__DIRECTIVE 1__.
For the passage on workplace touch below, decide whether each statement agrees with it: (a) popular press books have proposed that managers can improve relationships with subordinates through touch; (b) empirical research confirms that supervisor touch strengthens relationships with subordinates; (c) a firm handshake after a deal is given as an example of positive workplace touch. Answer yes or no for each and quote the deciding words of the passage.
__DIRECTIVE 2__.
Carry the passage on workplace touch below forward, writing the next part after its final sentence.

__PASSAGE GIVEN__.
....
Academic journal article Journal of Managerial Issues

A Gendered Emotional Display Perspective on Workplace Touch and Perceived Supervisor Support

Academic journal article Journal of Managerial Issues

A Gendered Emotional Display Perspective on Workplace Touch and Perceived Supervisor Support

Article excerpt

Physically touching another individual is considered to be a particularly effective way of communicating various feelings and emotions (Hertenstein et al., 2006; Richmond and McCroskey, 2004). Humans use touch throughout their lives to convey what words may not be fully capable of expressing, and touch can also be used to "intensify the meaning of emotional displays" (Hertenstein et al., 2006: 70; Knapp and Hall, 2002). A warm hug from a dear friend in the office, a firm handshake after the deal is done, and a pat on the back from the supervisor are all examples of effective uses of positive touch that may occur in the workplace. Indeed, authors of various popular press books have suggested that managers may build better relationships with subordinates by using touch to communicate that they care and support the subordinate (e.g., The One Minute Manager, Blanchard and Johnson, 2003; Managing to Have Fun, Weinstein, 1996). However, taking an evidence-based management perspective (Rousseau, 2006; Rousseau and McCarthy, 2007), it may or may not be advisable for managers to attempt to use touch to enhance their interpersonal relationships with subordinates given the disconnect between these blanket statements and the lack of empirical research supporting this suggestion. Until there is a better understanding of the complexities of the use of touch in the workplace, managers who utilize touch as a way to express positive emotions may be putting themselves and their organizations at risk.
....
__SUPPLIED ENTRIES__.
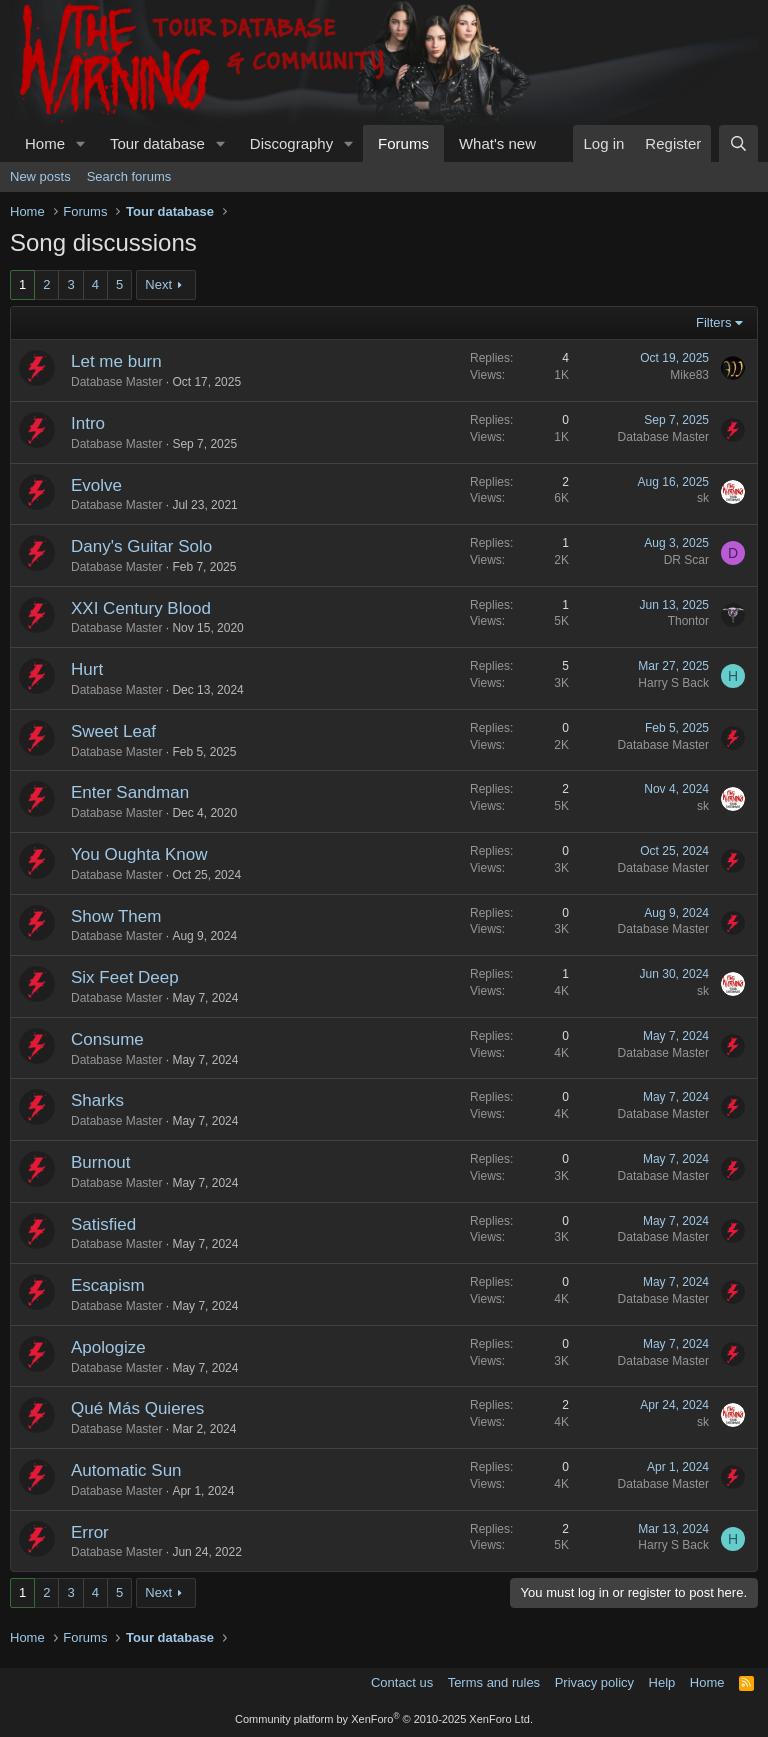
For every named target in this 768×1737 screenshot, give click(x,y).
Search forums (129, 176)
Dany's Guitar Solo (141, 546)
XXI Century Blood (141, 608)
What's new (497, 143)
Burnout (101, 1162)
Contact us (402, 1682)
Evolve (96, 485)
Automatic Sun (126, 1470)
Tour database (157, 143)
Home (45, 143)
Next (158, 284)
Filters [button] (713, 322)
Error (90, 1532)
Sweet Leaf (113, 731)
....
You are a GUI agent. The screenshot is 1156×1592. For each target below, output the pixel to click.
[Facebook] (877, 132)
....
__TASK OUTPUT 1__.
(a) Yes: "authors of various popular press books have suggested that managers may build better relationships with subordinates by using touch to communicate that they care and support the subordinate"
(b) No: "the lack of empirical research supporting this suggestion"
(c) Yes: "a firm handshake after the deal is done"

__TASK OUTPUT 2__.
In general, very little is known about the potential for touch to build positive workplace relationships or how employees respond to tactile expressions of emotion by their supervisors. Certainly, there are reasons that research on interpersonal touch in the workplace is scant. First, researchers note the topic of touch is inherently difficult to study (Hall and Veccia, 1990). Much of the extant literature is observational in nature lending little insight into the meaning of touch (Hall and Veccia, 1990). The number of observational studies is not surprising, as studying naturally-occurring touch presents researchers with challenges. In particular, workplace touch is difficult to study because non-intimate parties are less inclined to engage in touching behavior (Major, 1981). Further, studying touch in a laboratory or experimental setting is problematic because it is likely to introduce methodological problems (Major, 1981). Second, the gendered nature of touch presents researchers with challenges, especially when it comes to touch in the workplace. There remains a fear of using touch in the workplace such that research examining the potential for using touch in a positive way at work is often considered to be taboo--even among social psychologists and organizational behavior scholars (Major, 1981). The lack of attention to the topic is understandable considering that inappropriate touch in the workplace is fraught with potential negative outcomes (e.g., miscommunication, reduced relationship quality, sexual and other harassment charges).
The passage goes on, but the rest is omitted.